Cepeda esquiva debates: candidatos lo reclaman mientras Colombia espera escucharlos en televisión

Iván Cepeda, candidato presidencial del gobierno, ha decidido no participar en debates antes de la primera vuelta, optando por eventos controlados con discursos preparados. Expertos señalan que la estrategia busca proteger su ventaja en encuestas y evitar preguntas sobre los escándalos del gobierno Petro. Otros candidatos como Abelardo de la Espriella lo reclaman públicamente y cuestionan si tiene sentido debatir sin el principal contendiente en la carrera.
En las tiendas de barrio, las peluquerías y las mesas de café, la pregunta es recurrente: ¿cuándo empiezan los debates presidenciales? Estos espacios se han vuelto fundamentales en Colombia para que los ciudadanos escuchen a los candidatos en vivo, los comparen y definan su voto. Pero hay un problema: podríamos estar frente a las primeras elecciones sin debates antes de la primera vuelta. El candidato del gobierno y único representante de la izquierda, Iván Cepeda, ha decidido mantenerse al margen de estos escenarios.
Los analistas coinciden en el diagnóstico de esta ausencia. Cepeda lidera en las encuestas de intención de voto, y la estrategia parece apuntar a no arriesgar esa posición. Pero hay un segundo cálculo: evitar confrontaciones directas donde tenga que responder por los escándalos del gobierno de Gustavo Petro, al que representa como continuidad. En lugar de debates, Cepeda ha optado por eventos controlados en tarimas donde lee discursos completos sin improvisación, ajustándose al libreto preparado por sus asesores. Ese método le ha permitido mantener su ventaja en casi todas las encuestas sin exponerse a contrapreguntas incómodas.
El contraste entre lo que Cepeda dice y lo que hace es notable. Defiende que su campaña es "sin shows ni estridencias", pero realiza eventos con artistas, despliegue publicitario por toda la ciudad y vallas móviles. Su mensaje se estructura en cinco grandes ejes, incluyendo propuestas como la "revolución ética", donde habla de combatir la corrupción y reducir salarios en el Estado. El problema es que sin debates ni confrontación directa, esas propuestas nunca pasan por el filtro de las preguntas difíciles que cualquier democracia exige.
El expresidente de la Corte Constitucional, José Gregorio Hernández, fue crítico con el panorama general: "Este proceso, que debería ser democrático, no lo es. No se tiene en cuenta el bien común, el de los gobernados, como primordial objetivo de los candidatos. Predomina el lenguaje agresivo, con miras a destruir -como sea- al contrario, sin importar la ética, la lealtad ni el respeto. No hay argumentos. No se exponen programas. No hay debates programáticos objetivos."

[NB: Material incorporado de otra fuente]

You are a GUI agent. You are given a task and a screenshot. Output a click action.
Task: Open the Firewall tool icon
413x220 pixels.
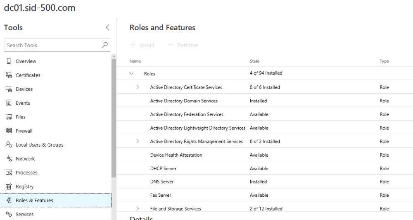[x=8, y=131]
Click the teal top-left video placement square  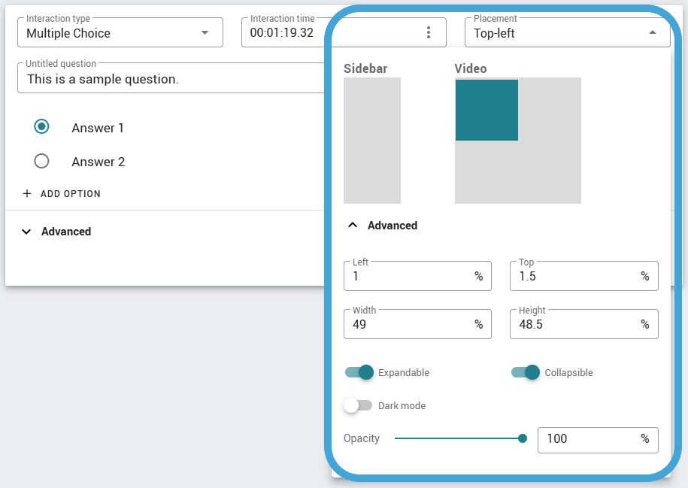pyautogui.click(x=486, y=110)
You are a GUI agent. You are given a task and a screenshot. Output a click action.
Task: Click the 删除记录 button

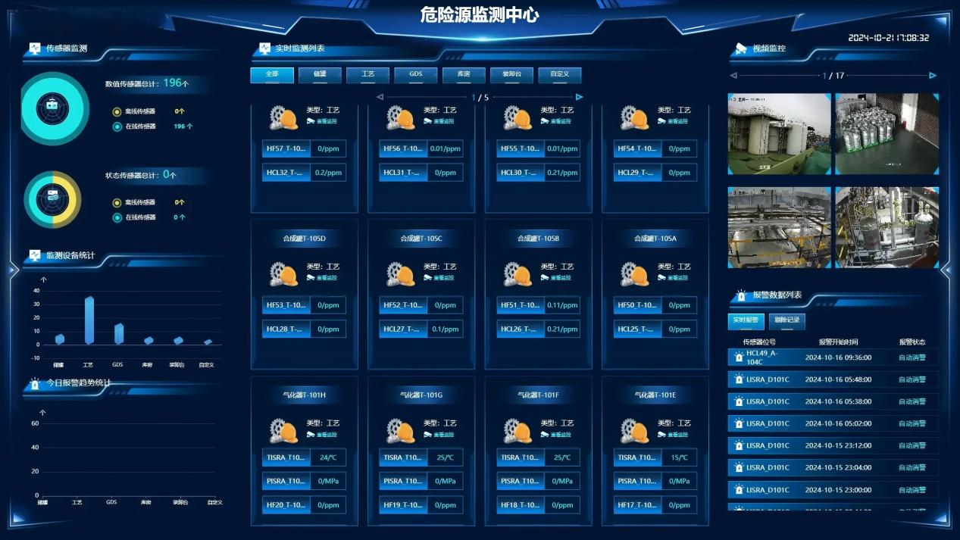coord(787,320)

Aunque Cepeda no está obligado legalmente a participar en debates, su ausencia genera un efecto dominó preocupante. Candidatos de la derecha como Abelardo de la Espriella y Paloma Valencia están evaluando si tiene sentido asistir a debates donde no estará quien lidera las encuestas. Sin el principal contendiente, el debate pierde relevancia y la democracia pierde profundidad. Abelardo de la Espriella ha sido directo en su reclamo: "Que no sea cobarde, que me dé la cara y que salga a debatir. Si quiere que vaya con los papelitos, que lleve asesores y que le soplen. Que la pinte como quiera que yo lo que quiero es que me dé la cara y que el pueblo colombiano sepa que Cepeda es un farsante y un mentiroso".
Según revelaciones recientes, los mismos asesores de Cepeda recomendaron evitar estos escenarios de confrontación directa. Aún quedan más de dos meses para las elecciones, y el panorama podría cambiar. Mientras tanto, millones de colombianos siguen esperando el momento en que se sienten frente al televisor para escuchar, comparar y tomar la decisión que definirá el futuro del país.